As noites foram más até aos quatro ou cinco anos. Acordavas muitas vezes, choravas e chamavas acordando-me N vezes durante uma noite e não me deixando descansar convenientemente. Ainda hoje sonhas muito, falas e gritas e às vezes damos contigo levantado no meio do corredor. Rapidamente voltas para a cama quando mandamos e tenho a sensação que és até meio sonânbulo ou então ainda resquícios dos primeiros anos.

Foi contigo que percebi o que é o desespero de uma mãe. Tive de pedir ajuda muitas vezes.

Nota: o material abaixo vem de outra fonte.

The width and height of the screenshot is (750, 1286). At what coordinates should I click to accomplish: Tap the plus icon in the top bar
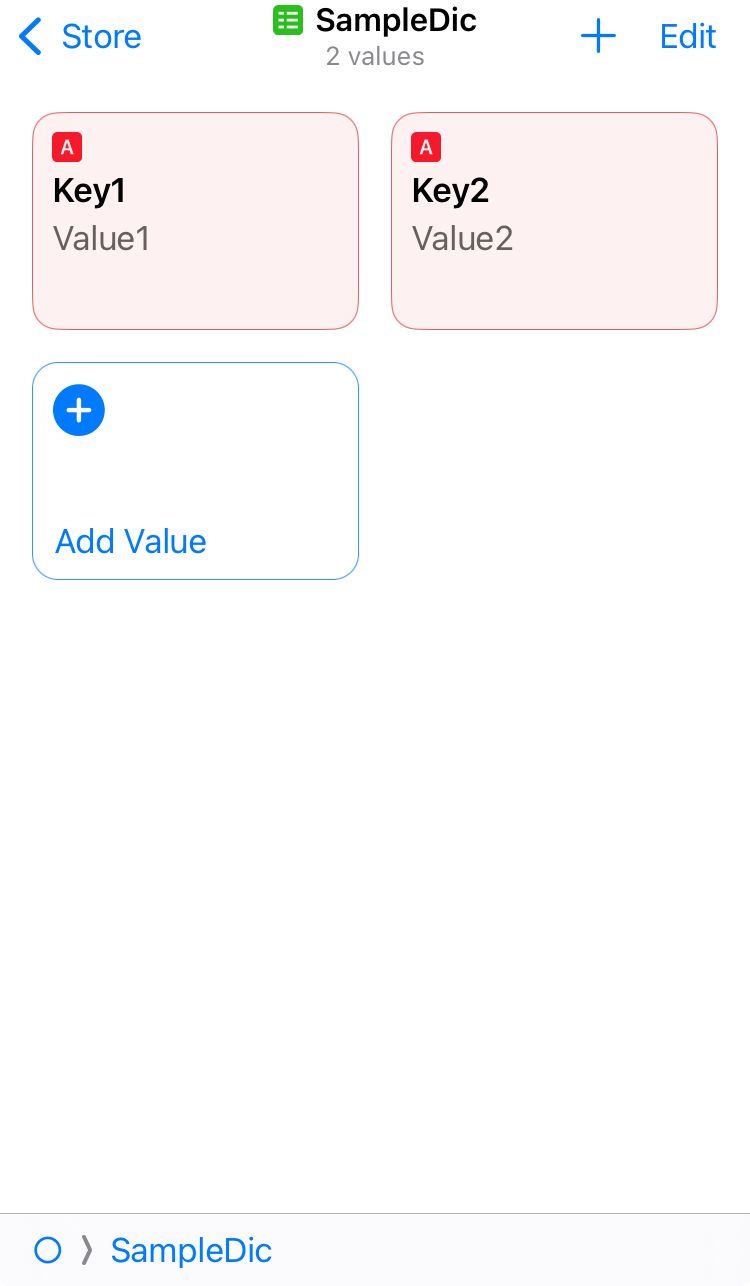point(598,36)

Pedir que te levassem para longe de mim porque eu não aguentava mais ouvir-te chorar e tinha medo de cometer uma loucura qualquer.
Foi uma primeira infância verdadeiramente de loucos. Já a gravidez tinha sido difícil. Cinco meses deitada com autorização para ir apenas à casa de banho e nada mais. O risco de aborto e parto foram constantes e as malditas contracções não nos largaram durante praticamente toda a gravidez.

O pediatra achava que esse inicio de vida complicado seria uma das causas para o teu desequilibro emocional nos primeiros tempos e eu acredito nisso, mas perceber o porquê é uma coisa e viver com a consequência outra totalmente diferente.

Continuas a ser o meu filho sensível, aquele que absorve as dores dos outros e do mundo e sofre com elas. Continuas a ser grande, comilão e atento ao mundo que te rodeia, mas hoje em dia és calmo e tranquilo e até nem és muito introvertido, gostas de ter amigos e não te importas de viver situações novas com desconhecidos. Gostas de brincar, como convém, mas não gostas lá muito de estudar o que é uma pena porque és esperto e podias ser melhor aluno se não fosses tão preguiçoso. Adoras jogar à bola e tens o sonho de ser futebolista mas não tens grande jeito para a coisa. O avô continua a ser uma pessoa importantíssima para ti mas, felizmente, conseguiste, entretanto, alargar o teu circulo intimo de confiança e és muito próximo dos manos. A Mónica é uma segunda mãe e o Bruno o herói e modelo que tentas imitar. Adoro vê-los  juntos porque têm uma cumplicidade muito vossa que me enche de orgulho. Também há discussões, amuos e guerras mas a relação é forte, de amor e protecção.
Tenho muito orgulho em ti e amo-te  de todo o coração. Sê feliz, meu filho!